Naturally, I felt extremely uncomfortable with the idea of returning the meat.
We'd already handled it and eaten part of it. It was left at room temperature
for 20 minutes! If the Stop & Shop took it back and sold it to another customer,
what would that say about where the meat had already been when we purchased it?
I woke up in a cold sweat with clenched teeth and my nails driven into my palms.

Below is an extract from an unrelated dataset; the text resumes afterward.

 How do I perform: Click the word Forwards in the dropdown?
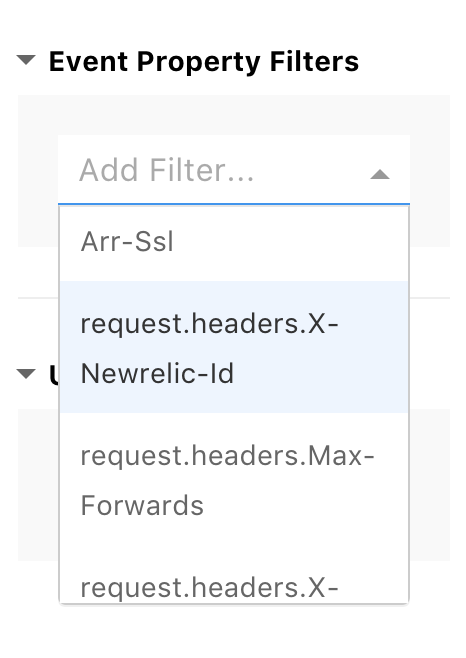pyautogui.click(x=142, y=505)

As a long time vegetarian who recently began experimenting with fish, the excess of
bloody carnage I referred to as swordfish seemed somewhat creepy, as it hinted that,
in my waking hours, I might naively be consuming a "gateway meat." Yes, I'm
concerned that eating swordfish will lead first to "harder meats," and eventually
to heroin addiction. Third Eye Foundation's Little Lost Soul is a soundtrack
for such nightmares.
Just kidding! Like fellow Bristol natives Portishead, the Third Eye Foundation
(otherwise known as TEF, 3EF, or Matt Elliot) is endlessly compared to soundtracks
of nightmares, creepy sleepless nights, and haunting films that haven't been made.

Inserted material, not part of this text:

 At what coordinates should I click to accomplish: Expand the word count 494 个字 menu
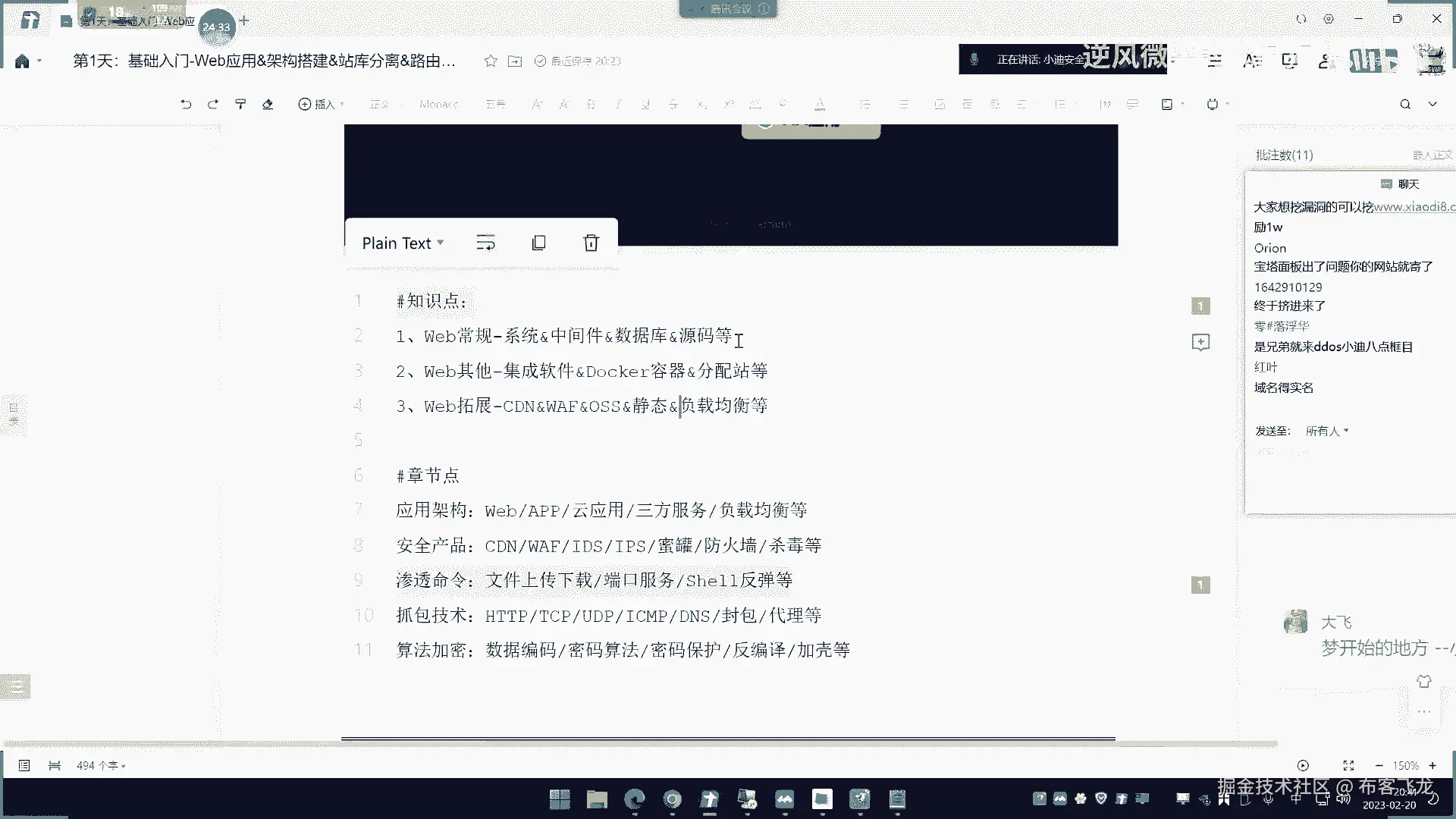(101, 766)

Entertainment Weekly called Third Eye Foundation's music "like a soundtrack
to some great lost surrealist film." Flagpole writes that Elliot, who
collaborated with Flying Saucer Attack in their earlier days, comes up with "some
most disturbing dream soundtracks." Wasn't this cliché beaten into submission like
three years ago?
Third Eye Foundation's third full-length on Merge can be aptly described with
the vocabulary of nightmares. That is, the album's mood could be described as
"haunted," "lonely," "lingering urban darkness," "chilling ambient constructions of
uncertain sonic terrain," "layers of bleak drones that crumble under breakbeats and
digital bleeps," "spooky pastiche," "eerie," and "otherworldly." But any respectable
nightmare isn't comprised of haunted-house synths and spooky loops of minor-key
drones. Truly disturbing dreams are made of uncomfortable pacing, plodding
anticipation, and disarming juxtapositions. And that's what's missing from Little
Lost Soul.
A lack of reference to relevant cultural narratives is what separates Little
Lost Soul's innocuously pleasant spook-out from albums like Endtroducing
that manipulate you into sonic spaces in which you might feel hesitant to step
forward before finding yourself pushed. DJ Shadow's uncomfortably alluring
concoction of cultural references and urban found-sound tag-teamed familiar beats
with cinematic pacing. Clearly, it has a far greater chance of approximating the
world of dreams than bent drones and choirgirl vocals run through reverb pedals.
When Matt Elliot rid himself of the rougher textures and harder jungle beats of his
1997 LP, Ghost, some of Third Eye Foundation's nervous energy was traded in
for a sound palate that shared more than just a few tricks with the more goth end of
the new age spectrum. On Little Lost Soul, Elliot has pointlessly sugared the
pill with smoother production, and as a result, the album lacks the power of the
dreamworlds its eerie textures allude to. Personally, I'd rather swallow the less
refined Ghost. If we're going to sugar the pill, it better not be a placebo.